Toshiba has already selected a preferred bidder that comprises a group of Japanese government entities, Innovation Network Corp of Japan, the Development Bank of Japan and private equity player, Bain Capital, as its primary choice for the sale of the chip unit. The preferred group is being supported by the Japanese government which wants to keep the semiconductor business within Japanese borders and under locally owned control (at least in the majority).
Investors on both sides would be better off not expecting a quick resolution to the stalemate between Toshiba and Western Digital given this new lawsuit. Toshiba is citing interference on the part of Western Digital and also claiming that Western Digital will face antitrust issues if it wins the Toshiba chip business, given that Western already owns Sandisk.
The point is well made, however, in my opinion, that is not for Toshiba to decide. Let the antitrust authorities deal with that issue.
Just yesterday, Western Digital had resubmitted a bid for the chip unit and has said that Toshiba is in breach of joint venture contracts it has signed with Sandisk (owned by Western Digital). Western Digital is also seeking an injunction from U.S. courts to prevent any sale from going through without its consent. That hearing is set for July 14.
In addition, Western Digital has also said that the two Japanese government affiliates will be invited to be part of the group being put together by the company.
Any prospective buyer including the preferred bidder (two Japanese government affiliates and Bain Capital) will be hesitant to sign a deal given the many entanglements between Toshiba and Western Digital which have now only worsened with the lawsuit filed by Toshiba.

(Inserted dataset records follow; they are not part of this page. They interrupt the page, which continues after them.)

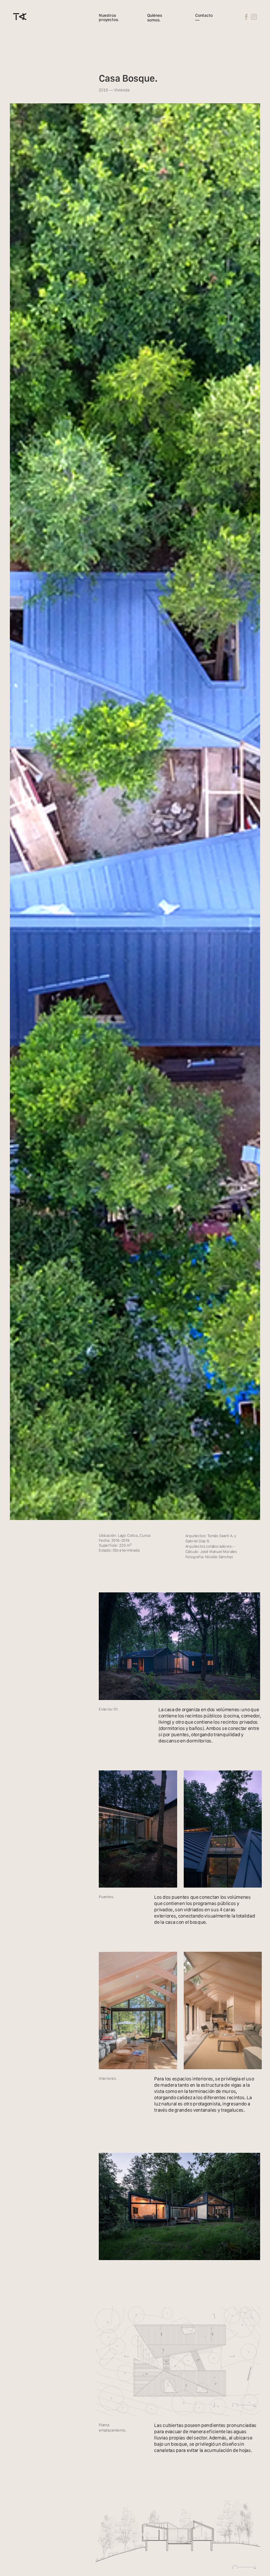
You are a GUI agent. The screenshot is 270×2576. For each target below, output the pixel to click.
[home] (19, 16)
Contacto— (204, 17)
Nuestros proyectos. (109, 17)
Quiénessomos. (154, 17)
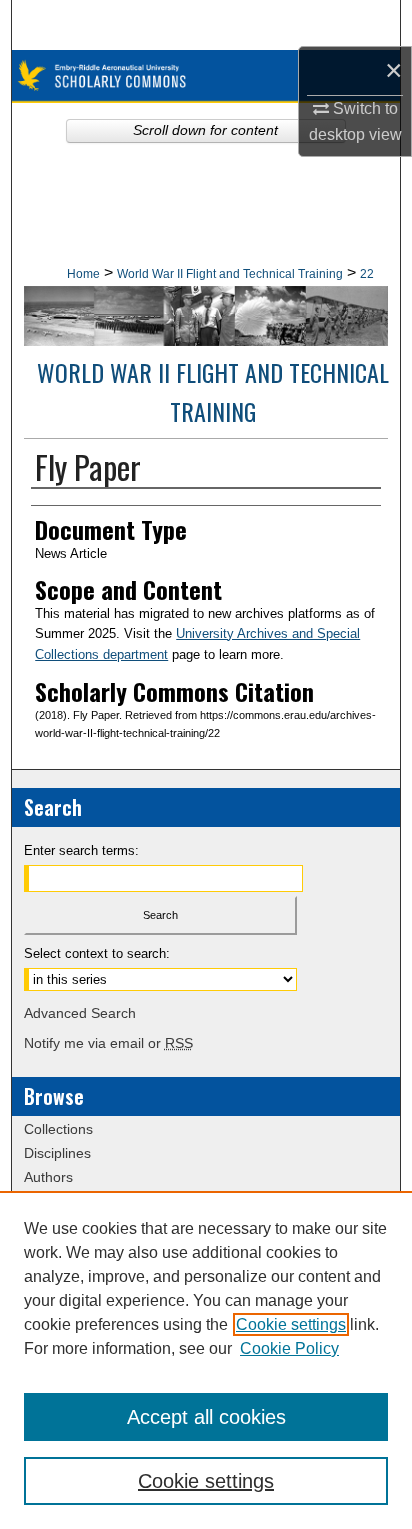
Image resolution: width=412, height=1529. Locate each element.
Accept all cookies (206, 1417)
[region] (206, 1360)
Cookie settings (291, 1324)
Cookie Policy (289, 1348)
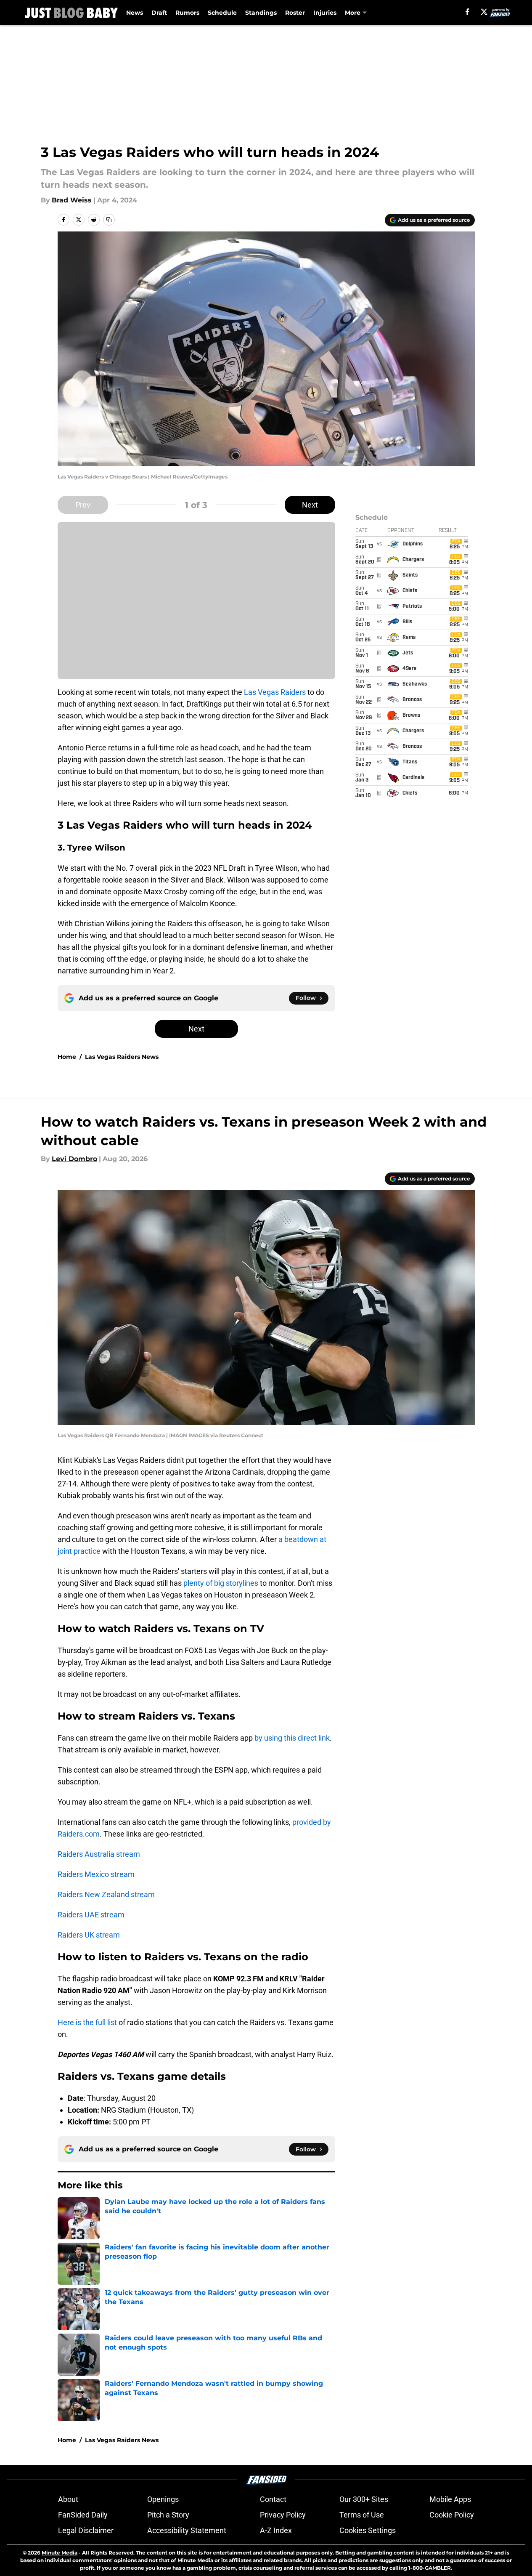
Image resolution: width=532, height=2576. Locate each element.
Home (67, 1057)
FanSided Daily (83, 2514)
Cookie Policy (451, 2514)
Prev (82, 504)
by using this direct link (292, 1737)
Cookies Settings (367, 2530)
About (68, 2499)
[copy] (109, 220)
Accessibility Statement (186, 2530)
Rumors (187, 12)
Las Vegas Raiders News (122, 1057)
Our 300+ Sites (363, 2499)
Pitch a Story (168, 2514)
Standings (261, 12)
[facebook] (467, 11)
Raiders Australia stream (99, 1854)
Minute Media (59, 2552)
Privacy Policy (283, 2514)
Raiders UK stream (89, 1934)
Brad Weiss (72, 200)
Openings (163, 2499)
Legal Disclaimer (86, 2530)
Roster (295, 12)
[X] (484, 11)
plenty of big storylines (220, 1583)
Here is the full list (87, 2022)
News (134, 12)
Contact (273, 2499)
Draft (159, 12)
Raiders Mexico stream (96, 1874)
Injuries (324, 12)
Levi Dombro (74, 1159)
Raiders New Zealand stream (106, 1894)
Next (310, 504)
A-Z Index (276, 2530)
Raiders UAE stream (91, 1914)
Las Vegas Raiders (275, 692)
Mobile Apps (450, 2499)
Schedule (222, 12)
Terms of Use (361, 2514)
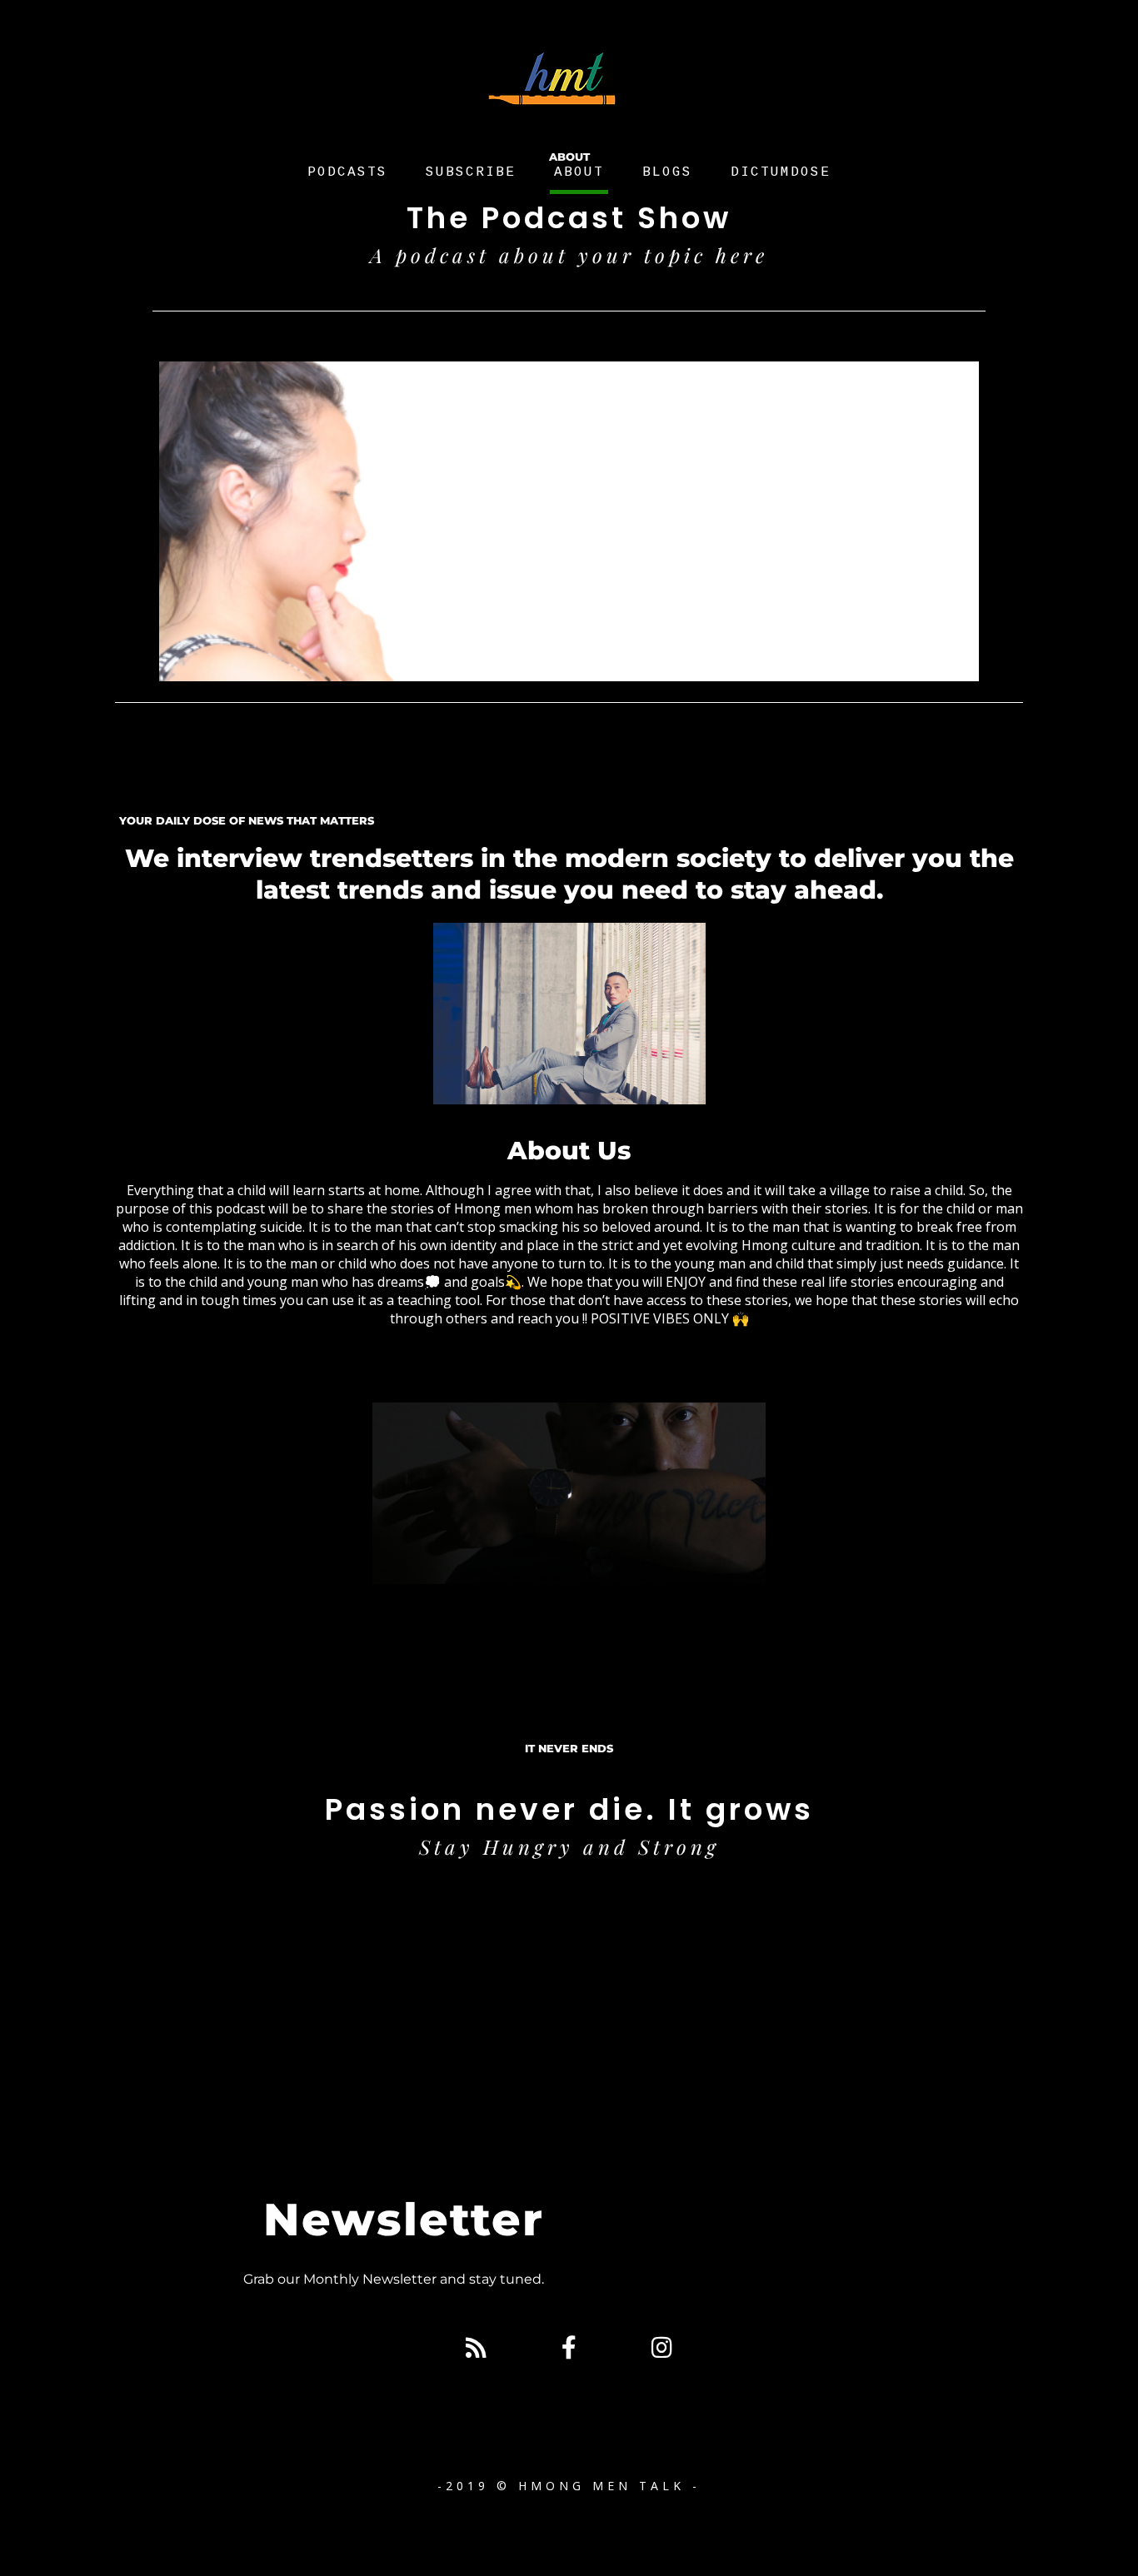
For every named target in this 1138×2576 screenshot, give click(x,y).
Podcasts (347, 172)
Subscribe (471, 172)
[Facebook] (569, 2347)
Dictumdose (781, 172)
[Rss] (475, 2347)
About (579, 172)
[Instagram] (661, 2347)
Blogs (667, 172)
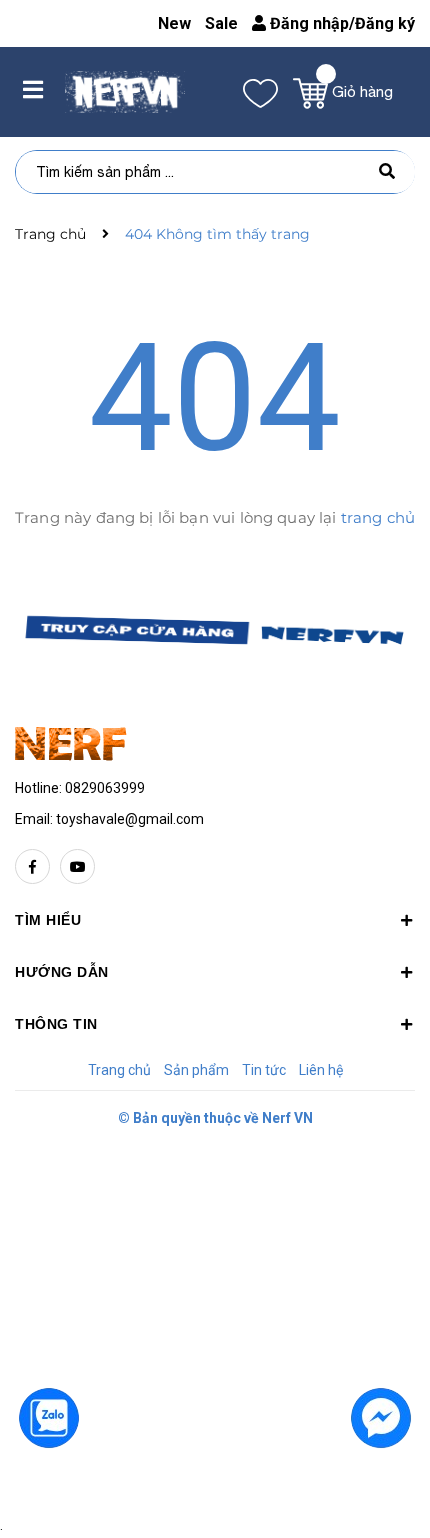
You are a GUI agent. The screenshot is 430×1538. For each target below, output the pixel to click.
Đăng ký (385, 23)
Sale (221, 23)
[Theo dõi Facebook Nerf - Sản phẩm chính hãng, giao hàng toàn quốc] (32, 866)
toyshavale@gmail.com (130, 819)
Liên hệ (321, 1070)
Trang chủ (119, 1070)
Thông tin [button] (56, 1024)
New (174, 23)
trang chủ (378, 517)
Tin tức (264, 1070)
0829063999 (105, 788)
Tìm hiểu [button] (48, 920)
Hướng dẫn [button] (62, 972)
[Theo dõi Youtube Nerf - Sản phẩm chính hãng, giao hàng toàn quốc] (77, 866)
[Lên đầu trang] (51, 1489)
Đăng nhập (307, 23)
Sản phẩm (196, 1070)
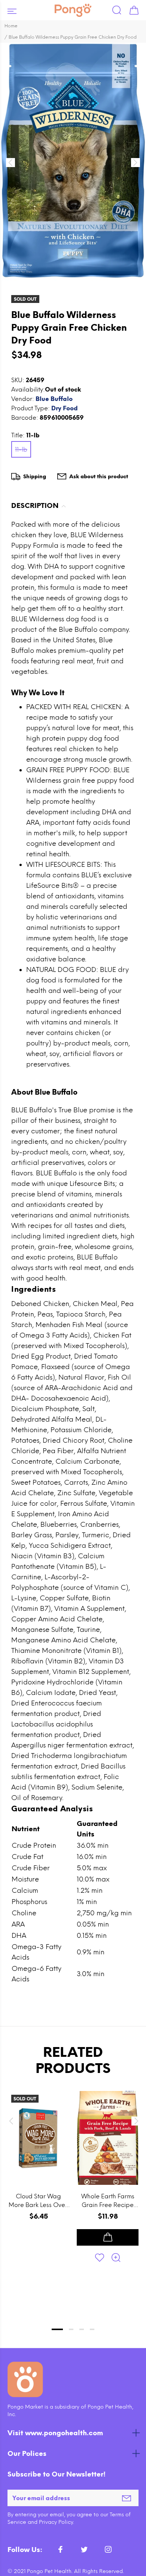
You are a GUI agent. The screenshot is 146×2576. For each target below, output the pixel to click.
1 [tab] (57, 2329)
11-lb (21, 449)
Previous (11, 2121)
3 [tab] (81, 2329)
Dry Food (64, 408)
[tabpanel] (38, 2195)
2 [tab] (71, 2329)
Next (135, 2121)
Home (11, 26)
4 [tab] (92, 2329)
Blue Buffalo (54, 398)
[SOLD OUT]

Toshiba CEO, Satoshi Tsunakawa, stated, "It is taking the time to smooth out differences in opinion among members of the consortium." Tsunakawa also has said that the Western Digital offer is too low although that has not been confirmed.
If that is the case, then Toshiba can't be blamed for taking the most money that is on the table gave their own major money issues, thanks to the Westinghouse nuclear unit fiasco.
An ugly spat is now turning into an ugly mess and could serve as an overhang for any further meaningful appreciation on Western Digital shares.
Not only is the saga between Western Digital and Toshiba far from over but an ugly spat is now turning into a rancid mess.
Shareholders in Western Digital could be looking at a long drawn-out legal battle between the two partners. Maybe a swap into Micron could be worth a look.